If we’re facing a “wicked problem” that’s proving hard to untangle, we might need to generate some radical ideas. To get the widest variety of ideas for probes to try out, we separate people, and stop them from biasing each others’ opinions.

A lot of facilitators do this anyway, using “Silent Work” techniques like asking people to write their ideas on post-its before aggregating them together. There’s a process called “concurrent set-based engineering”, in which several people or groups independently try out their ideas for solving a problem before bringing those ideas back together. So this isn’t a new thing at all. We only stay in chaos for long enough to generate the ideas.

If we’ve got a large population of people, we might separate them into smaller groups. We try to make those groups homogenous, with the same kind of people in each group. This isn’t how we’d want to work normally – diversity is important! – but when you’re generating ideas, it provides the widest diversity between the groups. This also helps to prevent the HiPPO effect, where the highest paid person’s opinion wins out.

Once the ideas are generated, Cognitive Edge use a technique called Ritual Dissent, in which the probe is presented to another group, who critique it using the five criteria for a safe-to-fail probe that I mentioned earlier. Their critique helps to refine the probe, as well as helping the people who want it to work to present it more clearly to others.
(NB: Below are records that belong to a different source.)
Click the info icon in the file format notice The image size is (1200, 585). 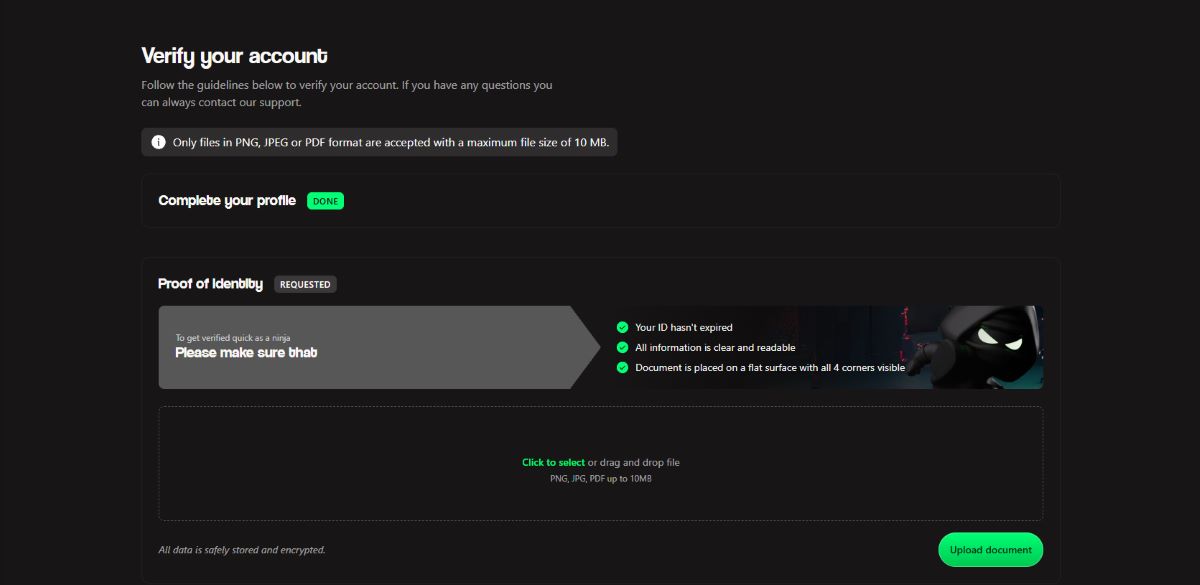158,142
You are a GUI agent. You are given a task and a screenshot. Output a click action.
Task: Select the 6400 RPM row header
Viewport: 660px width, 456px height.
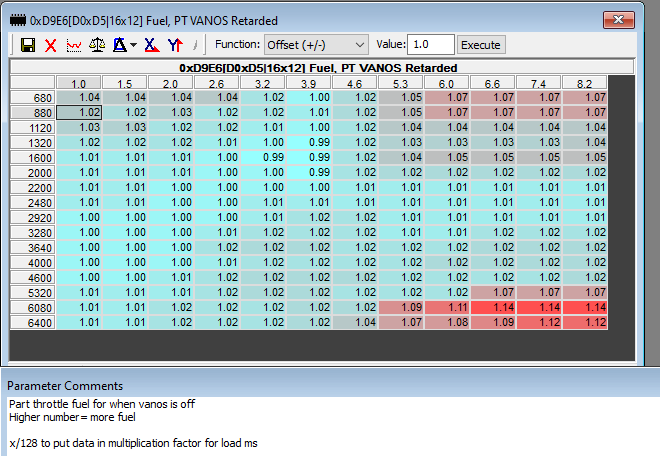[x=34, y=322]
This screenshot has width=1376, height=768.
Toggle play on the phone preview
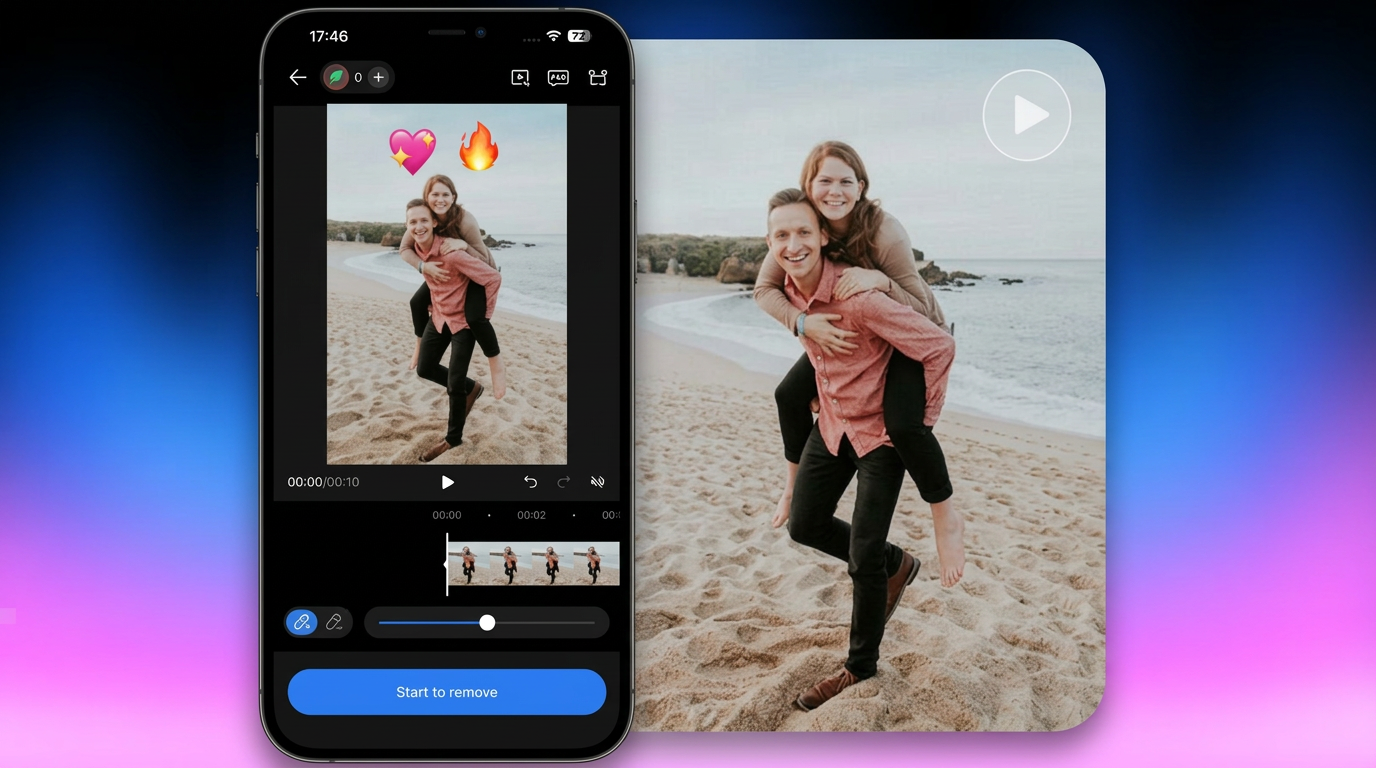pyautogui.click(x=447, y=482)
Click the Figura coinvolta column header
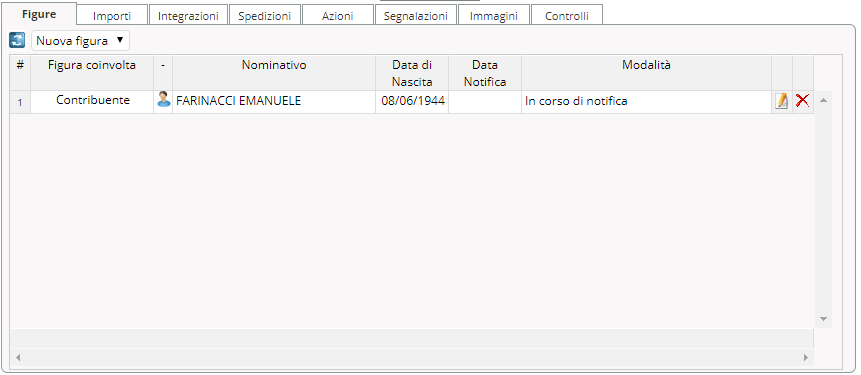 pyautogui.click(x=92, y=65)
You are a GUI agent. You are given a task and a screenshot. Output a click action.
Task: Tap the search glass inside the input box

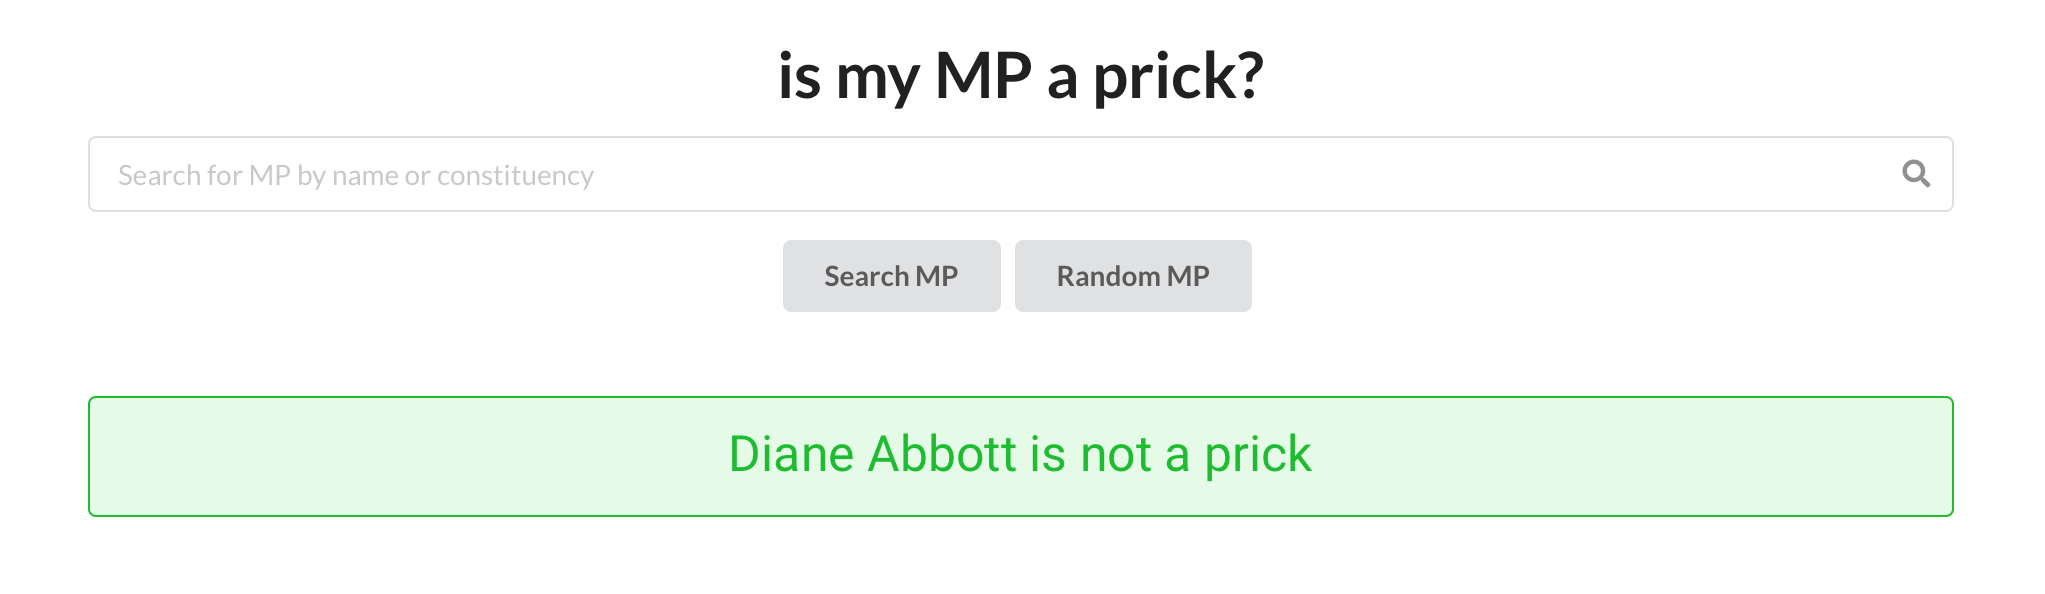tap(1915, 174)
Sometimes this ritual can be useful. Often though I’ve found that the people who will want a probe to be dampened or stopped when it fails are already in the room, and if they’re willing to go ahead with it and provide feedback, it’s good enough. Getting things moving can be more important than getting them moving exactly right, if you’ve already got safety nets in place.

Conclusion

Cynefin defines five types of problem:

  • Obvious, which you can categorize (boring and easy).
  • Complicated, which you can analyse and requires expertise.
  • Complex, in which outcomes emerge, and which requires trying things out in a way that’s safe-to-fail (probes).
  • Chaotic, which requires swift action, and
  • Disorder, where we’re treating the problem with the wrong approach, causing problems of its own.

Most of our work is driven by the complex, so trying out the newest and uncertain bits early, with minimal investment of time and effort, can be a good idea.

Cultural and organizational change is always complex, unless there’s already enough chaos for a big-bang change (evolution vs. revolution).

By trying out your own safe-to-fail probes, and by amplifying others, you can be part of that change too.